Dataset →
+--

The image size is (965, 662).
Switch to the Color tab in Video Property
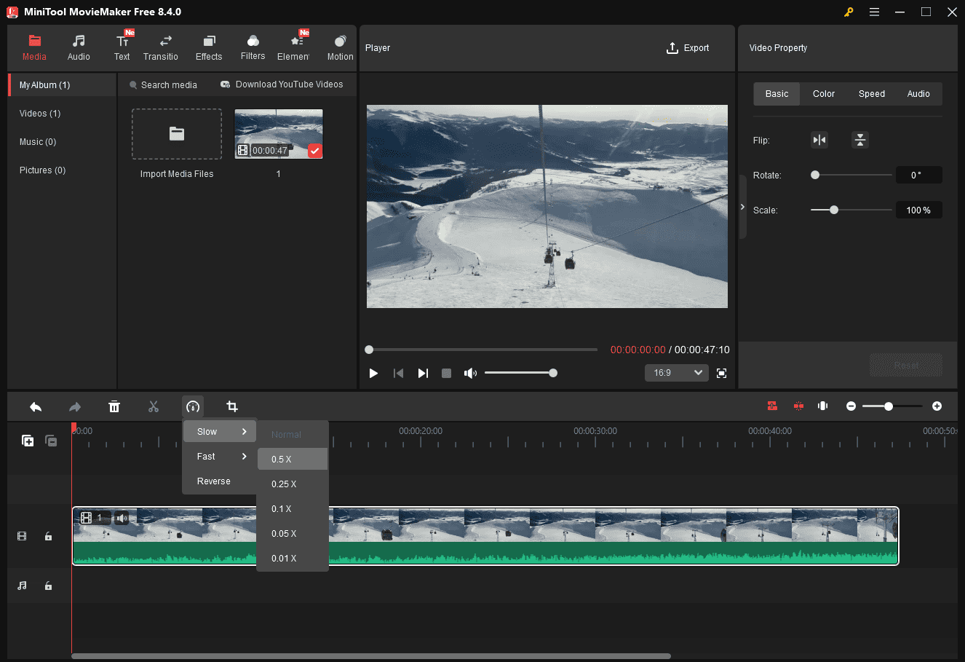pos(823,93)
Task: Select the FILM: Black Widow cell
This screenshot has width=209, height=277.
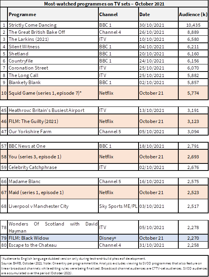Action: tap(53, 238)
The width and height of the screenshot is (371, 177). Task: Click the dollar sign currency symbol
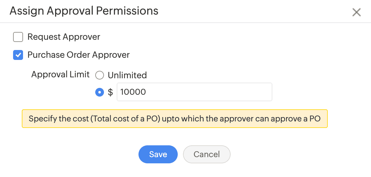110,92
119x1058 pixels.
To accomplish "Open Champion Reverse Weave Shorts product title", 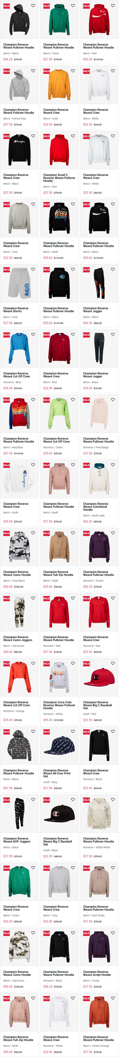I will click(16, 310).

+--

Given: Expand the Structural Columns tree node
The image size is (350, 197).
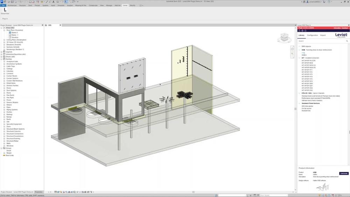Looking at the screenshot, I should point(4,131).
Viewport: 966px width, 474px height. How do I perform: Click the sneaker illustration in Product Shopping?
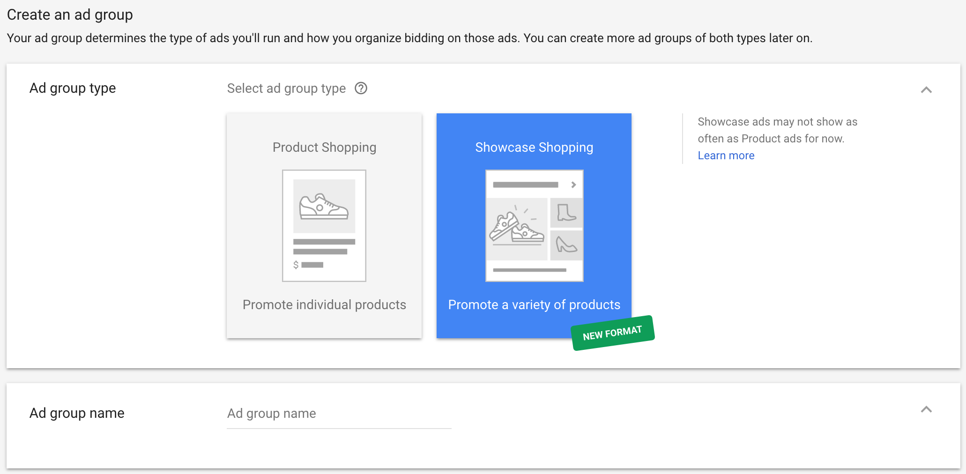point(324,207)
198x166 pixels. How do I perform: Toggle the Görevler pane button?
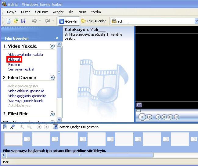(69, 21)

+--

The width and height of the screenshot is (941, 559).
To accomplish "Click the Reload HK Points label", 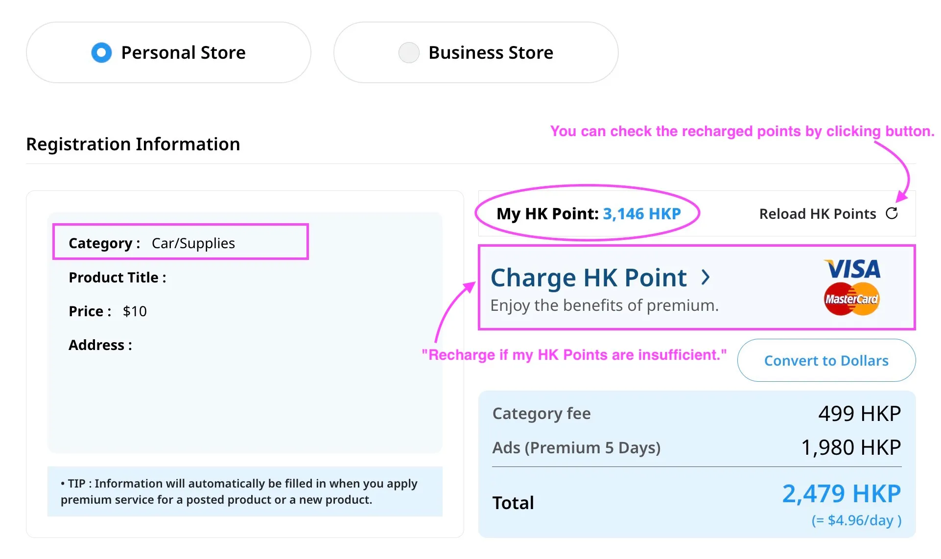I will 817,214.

+--

Written problem →
Count the lines of the data above that contain the string "perform", treating uppercase and lowercase as different. Give only the number.

Result below →
2